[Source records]
----
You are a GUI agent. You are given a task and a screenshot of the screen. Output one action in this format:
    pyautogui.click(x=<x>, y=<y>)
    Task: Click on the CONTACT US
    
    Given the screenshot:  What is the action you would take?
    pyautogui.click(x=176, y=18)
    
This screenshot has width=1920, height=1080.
----
Required work ->
Retype the source records above line for line, with no changes.

Full answer ->
You are a GUI agent. You are given a task and a screenshot of the screen. Output one action in this format:
    pyautogui.click(x=<x>, y=<y>)
    Task: Click on the CONTACT US
    
    Given the screenshot:  What is the action you would take?
    pyautogui.click(x=176, y=18)
    
This screenshot has width=1920, height=1080.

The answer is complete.